The Department of American Culture and Literature warmly invite you to: “Beyond Empty Homogeneity: Rethinking Serial Form”
Kyra Sutton
Date: Wednesday, February 28
Time: 16:30-18:00
Location: G-160
Abstract: Across literary studies, film studies, game studies, and critical theory, recent decades have seen a flurry of interest in “the serial”—a form dynamized by a tension between, to draw on Clare Pettitt, “the relation of parts and their separation.” Yet most of these treatments of the serial understand it, following the work of Benedict Anderson, as a quintessentially secular modern form functioning within “homogeneous, empty time.” Against this conceptual lineage, my presentation offers an alternative reading of the serial, examining the form as it operates beyond the secular, and thus reading for form to revise and re-vision our conceptions of the American present. To that end, I turn to Fred Moten’s All That Beauty (2019)—a poetry collection that can be characterized, I argue, by an iterative serial quality, and in which seriality is explicitly thematized. By focusing on the “cuts” of the serial—on that which lies between each term of the series—I offer a reading of the form that reveals it to be more than linear, continuous, and forward-facing. I thus see All That Beauty as an instance of heterogeneity and density within the American serial, reading the text not as a source of alterity to the present—as somehow non-contemporaneous or “premodern”—but as troubling our definitions of the secular modern and the serial itself.

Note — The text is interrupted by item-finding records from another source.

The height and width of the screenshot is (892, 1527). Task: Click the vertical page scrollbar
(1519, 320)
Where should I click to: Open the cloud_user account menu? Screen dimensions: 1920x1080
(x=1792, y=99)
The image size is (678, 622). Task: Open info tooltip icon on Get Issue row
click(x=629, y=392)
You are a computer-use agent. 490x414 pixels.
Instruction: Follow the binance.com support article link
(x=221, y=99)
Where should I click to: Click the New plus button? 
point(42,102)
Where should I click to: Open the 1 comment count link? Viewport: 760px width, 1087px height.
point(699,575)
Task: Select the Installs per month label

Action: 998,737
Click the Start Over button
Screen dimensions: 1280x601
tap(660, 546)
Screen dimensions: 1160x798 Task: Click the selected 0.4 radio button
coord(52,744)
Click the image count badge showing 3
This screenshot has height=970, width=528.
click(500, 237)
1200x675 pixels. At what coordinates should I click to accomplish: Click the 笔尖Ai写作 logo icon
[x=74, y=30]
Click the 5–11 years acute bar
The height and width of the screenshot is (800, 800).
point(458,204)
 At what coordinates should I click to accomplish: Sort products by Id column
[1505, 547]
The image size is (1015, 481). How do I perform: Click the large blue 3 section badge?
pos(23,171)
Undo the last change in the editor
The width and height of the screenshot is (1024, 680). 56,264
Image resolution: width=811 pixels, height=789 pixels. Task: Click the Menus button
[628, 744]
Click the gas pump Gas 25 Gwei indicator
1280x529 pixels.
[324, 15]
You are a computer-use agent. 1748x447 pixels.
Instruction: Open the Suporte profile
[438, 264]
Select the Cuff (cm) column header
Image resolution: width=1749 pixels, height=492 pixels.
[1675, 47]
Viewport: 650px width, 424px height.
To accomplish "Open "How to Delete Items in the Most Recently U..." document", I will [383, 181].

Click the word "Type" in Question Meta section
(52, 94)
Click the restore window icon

Bio: Kyra Sutton is a PhD candidate in the department of Rhetoric at the University of California, Berkeley, where she is also completing a designated emphasis in Critical Theory. She teaches and writes at the intersection of contemporary Anglo-American literature, critical theory, and critical religion and secularism studies. Her current project, The Secular Undone: Contemporary Anglo-American Literature and the Question of Time, mobilizes critical theories of religion and secularism to examine the temporality of form in contemporary Anglo-American literature and interrogate the secularist assumptions of literary studies. Her work has appeared or is forthcoming in CR: The New Centennial Review, qui parle, and edited volumes.